Innovations in EuroDSL and 3 example use cases
Innovations
- A primary innovation is the use of small "langlets" that are each focused on common patterns within one area of programming, and are intermixed within the same application. A langlet is a collection of less than a dozen custom constructs that are mixed-in to sequential code such as C/C++, Java/Scala, or Python. This innovation increases productivity by embodying the common patterns that are otherwise implemented by hand, it lowers the learning curve because each langlet is small and specific to an aspect of the problem, and it hides the complexities of parallel programming by presenting simple rules in patterns that are natural to the problem.
- In addition, innovations exist in the tools that back up the langlets. The information captured by the langlet constructs enable targeting strongly heterogeneous platforms in ways that reduce energy consumption. One of the difficult aspects of creating such tools in the past has been the difficulty of identifying needed information such as dependencies and boundaries of units of work to be scheduled onto parallel hardware. The innovation is using custom constructs that do dual duty, on the one hand fitting to the problem by embodying common patterns, and secondly thereby capturing this critical information needed by the toolchain and runtime system. (Albert and Armin, this is about your stuff, edit away!)
- Another innovation lies within the challenges of optimally scheduling work onto hardware resources during a run.
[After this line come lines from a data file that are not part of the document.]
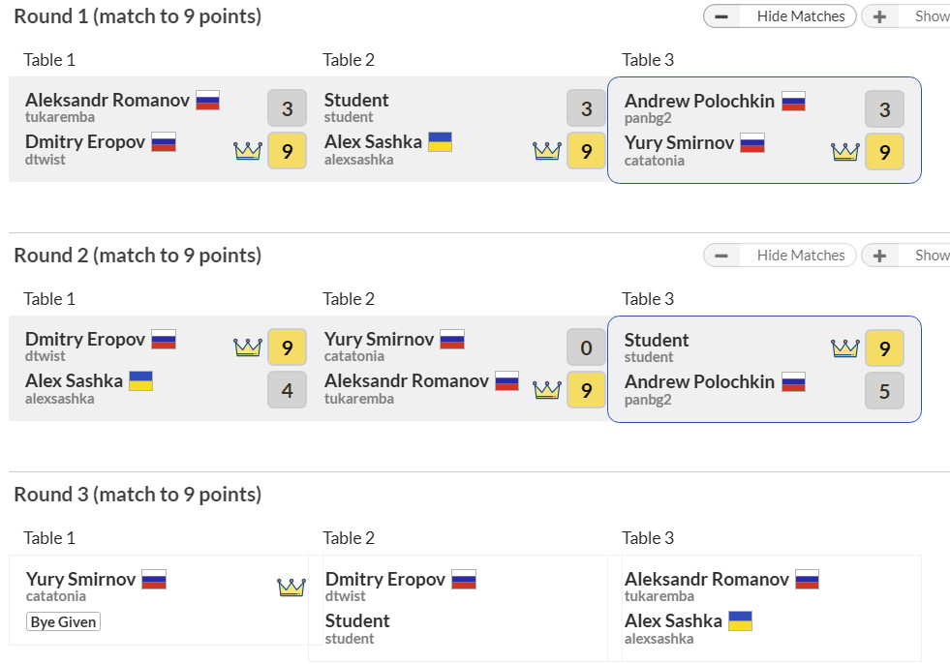Click the minus icon in Round 2's Hide Matches

(x=721, y=256)
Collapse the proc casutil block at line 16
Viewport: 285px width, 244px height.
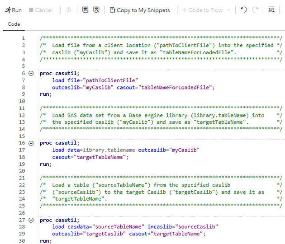point(31,143)
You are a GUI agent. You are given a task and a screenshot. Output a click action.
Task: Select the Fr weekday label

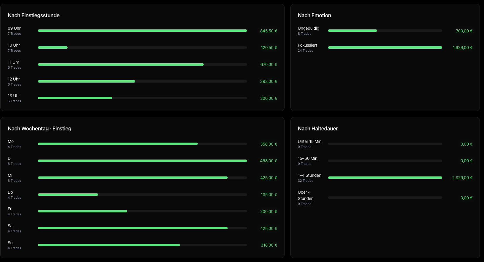tap(9, 209)
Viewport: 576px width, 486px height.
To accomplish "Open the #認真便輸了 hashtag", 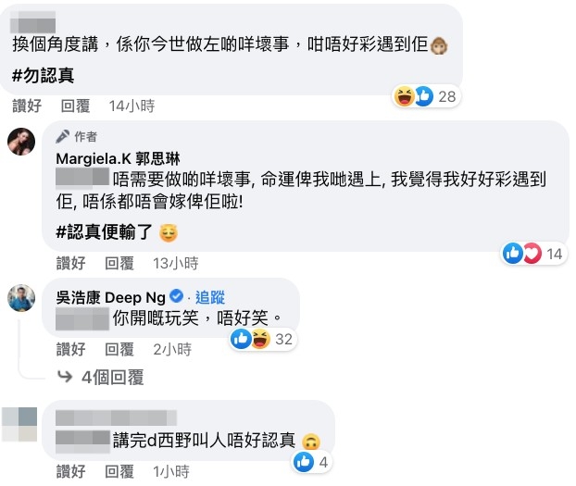I will point(104,232).
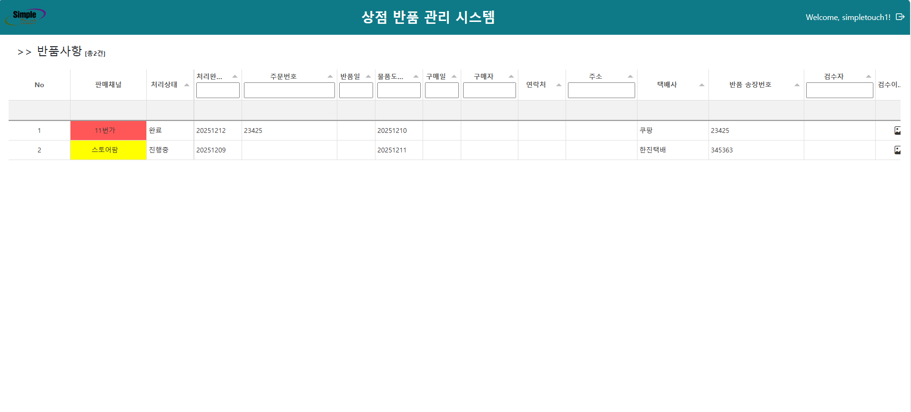
Task: Click the 주문번호 filter input field
Action: (x=289, y=90)
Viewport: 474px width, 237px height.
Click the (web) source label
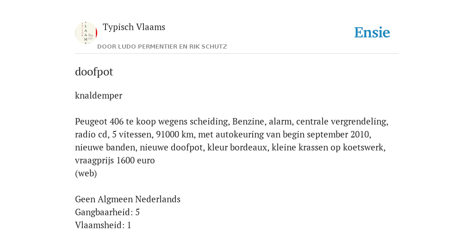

This project applies innovative machine learning based approaches that take the critical information captured by the langlets as input, with the result of reducing the amount of communication and distance of communication of data during the run. In this way, energy is reduced and computation consequently sped up. (Erol, as I recall, this was where your interest lay?)
3 use cases
- GUIs are ubiquitous in programming, with many versions of libraries to facilitate productively creating effective graphical user interfaces. Yet despite this plethora, effective and easy to learn and use libraries that inherently embed a parallel execution model, arguably, have yet to be satisfactorily realized. One of this project's target outcomes will be a langlet that makes the creation of GUIs simple and productive, and will embody a parallel computation model that is several times lighter weight than the best OS thread implementations. At the same time it will eliminate the mental challenges associated with threading models and their derived or related programming models.
- Bio-informatics is a burgeoning field that promises deep benefits to society such as custom cancer fighting agents designed specifically to each individual's DNA. Researchers in this field routinely use sequential code because they focus on the biology aspects and the modelling of experimental behaviors. They have no time nor interest to learn the details of parallel hardware nor to undergo the painful activity of writing parallel code, and do not have funds to hire an expert to do this for them. As a result, their exploration of biological effects is less efficient. They must wait longer before seeing a result of a simulated experiment, and compensate by doing scatter shots of many experiments at once, hoping to speed up the search by blindly doing many experiments at the same time. This project will provide langlets targeted at common bio-informatics specific patterns, which will make the researchers more productive in creating their code, while also being quick and easy for them to learn. The langlets will then take advantage of highly parallel hardware to reduce the time until a researcher gets an answer to a simulated experiment, thereby making them more efficient and more effective in exploring the biology.
- Machine learning is exploding in usage and spreading to wide and varied areas of application. Yet data scientists and researchers in the field nearly universally write sequential code for machine learning algorithms and data visualization. This presents similar ineffeciencies for the data scientists as does sequential code written for bio-informatics and many other scientific fields. In this project we will create one or more langlets that capture the common patterns in machine learning code. This will have similar benefits of increasing productivity of data scientists as they search through alternative means to visualize their data and to implement algorithms or combinations of algorithms that model the patterns embedded within data. Likewise the implementation of the langlets will speed up machine learning calculations by effectively harnessing heterogeneous parallel hardware in ways that reduce movement of data, thereby reducing the dominant factor in the energy consumed by calculations.